We will build an command line application that will search tweets and hastags by some term and it will process this information.

Akka streams

At the moment of publication of this post (June 2015), akka streams is still experimental so in order to use it We will need to add experimental repository to our sbt config file:

    "com.typesafe.akka" % "akka-stream-experimental_2.11" % "1.0-RC3"

Basic concepts

There are some basic concepts taken from experimental akka stream documentation that are very important as they are required to undestand in order to implement reactive streams applications sucessfully:

  • Source: A processing stage with exactly one output emitting data elements whenever downstream processing stages are ready to receive them.
  • Sink: A processing stage with exactly one input, requesting and accepting data elements possibly slowing down the upstream producer of elements.
  • Flow: A processing stage which has exactly one input and output, which connects its up- and downstreams by transforming the data elements flowing through it.

Building and Running a Flow from a String

In order to run a Stream We need at least one input Source and one output Sink. In the example below, We create a Source from a String iterator created when We split a string. It is possible manipulate a source as We can see in this example, We remove extra blank spaces with trim and then we convert every line to uppercase. A Source for itself can't do nothing, a Flow or a Sink is required to continue the computation, in the example code below we send the strings processed by the Source to a Sink using the method runForeach :

    implicit val system = ActorSystem("Sys")
    import system.dispatcher

    implicit val materializer = ActorFlowMaterializer()

    val text =
      """I saw the best minds of my generation destroyed by madness,
      starving hysterical naked,
      dragging themselves through the negro streets at dawn looking for an angry fix,
      angel headed hipsters burning for the ancient heavenly connection to the starry dynamo in the machinery of night"""

    //build a source from an iterator
    Source(() => text.split(",").iterator)
      //transform every line
      .map(s => s.trim())
      .map(_.toUpperCase)
      //send every line to a sink
      .runForeach(s => println( s + "\n") )
      //shutdown when finish
      .onComplete(_ => system.shutdown())

Building a simple Graph

Graphs are useful when we want to perform any kind of fan-in ("multiple inputs") or fan-out ("multiple outputs") operations. In the code below We will use the source that We created before and We will send every line to a text file and to the console:

    implicit val system = ActorSystem("Sys")
    import system.dispatcher

    implicit val materializer = ActorFlowMaterializer()

    val text =
      """I saw the best minds of my generation destroyed by madness,
      starving hysterical naked,
      dragging themselves through the negro streets at dawn looking for an angry fix,
      angel headed hipsters burning for the ancient heavenly connection to the starry dynamo in the machinery of night"""
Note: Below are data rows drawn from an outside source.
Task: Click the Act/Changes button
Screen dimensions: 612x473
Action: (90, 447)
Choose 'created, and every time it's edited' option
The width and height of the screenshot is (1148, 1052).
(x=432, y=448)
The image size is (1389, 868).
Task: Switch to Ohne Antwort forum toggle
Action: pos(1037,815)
    // take a ByteString as input and write to disk
    val fileSink = SynchronousFileSink(new File("/tmp/outscala.txt"), true)

    // take a String as input and print it to the console
    val consoleSink = Sink.foreach(println)

    //takes a string and convert it to ByteString
    val flowConverter = Flow[String].map(s => ByteString.fromString(s))

    val g = FlowGraph.closed(fileSink, consoleSink)((_,cons) => cons) { implicit builder =>

      (f, console) =>
      import FlowGraph.Implicits._

      //build a source from an iterator
      val in = Source(List(text))
        //transform every line
        .map(s => s.trim())
        .map(_.toUpperCase)


      //Broadcast that take 1 entry and send it to 2 outputs
      val bcast = builder.add(Broadcast[String](2))

      in ~> bcast
            bcast ~> flowConverter ~> f
            bcast ~> console
    }.run()

    g.onComplete {
      case Success(_) =>
        system.shutdown()
      case Failure(e) =>
        println(s"Failure: ${e.getMessage}")
        system.shutdown()
    }

Reactive tweets

Our goal is to build an akka application that uses reactive streams to get tweets from twitter and classify them by author and content. To do that, We will create a tweets source quering data from twitter and We will mantain 3 indexes: tweets, authors, hashtags. A simplfied draw of the process would look like this:



                                             +----------+
                                    +------- | Authors  |
                                    |        +----------+
                                    |
                                    |
                               +---------+
    +----------------+         | Tweets  |
    | Twitter Source |---------+---------+
    +----------------+              |
                                    |    +-----------+
                                    +----| Hashtags  |
                                         +-----------+

Configuring the client

We will define access keys and tokens as envrioment variables:

  def getClient(): Twitter = {
    val api_key = sys.env("REACTIVE_TWITTER_API_KEY")
    val api_secret = sys.env("REACTIVE_TWITTER_API_SECRET")
    val access_token = sys.env("REACTIVE_TWITTER_ACCESS_TOKEN")
    val access_token_secret = sys.env("REACTIVE_TWITTER_ACCESS_TOKEN_SECRET")
    val cb = new ConfigurationBuilder()
    cb.setDebugEnabled(true)
      .setOAuthConsumerKey(api_key)
      .setOAuthConsumerSecret(api_secret)
      .setOAuthAccessToken(access_token)
      .setOAuthAccessTokenSecret(access_token_secret)
    val tf = new TwitterFactory(cb.build())
    tf.getInstance()
  }

Building the source

    val client = getClient()
    val query = new Query(term);
    val tweets = Source( () => client.search(query).getTweets.asScala.iterator)

Building the Graph

    val tweetPath = Paths.get(dataDir, "tweets.txt")
    val tweetSink = SynchronousFileSink(new File(tweetPath.toString), true)
    val authorPath = Paths.get(dataDir, "authors.txt")
    val authorSink = SynchronousFileSink(new File(authorPath.toString), true)
    val hashtagPath = Paths.get(dataDir, "hashtags.txt")
    val hashtagSink = SynchronousFileSink(new File(hashtagPath.toString), true)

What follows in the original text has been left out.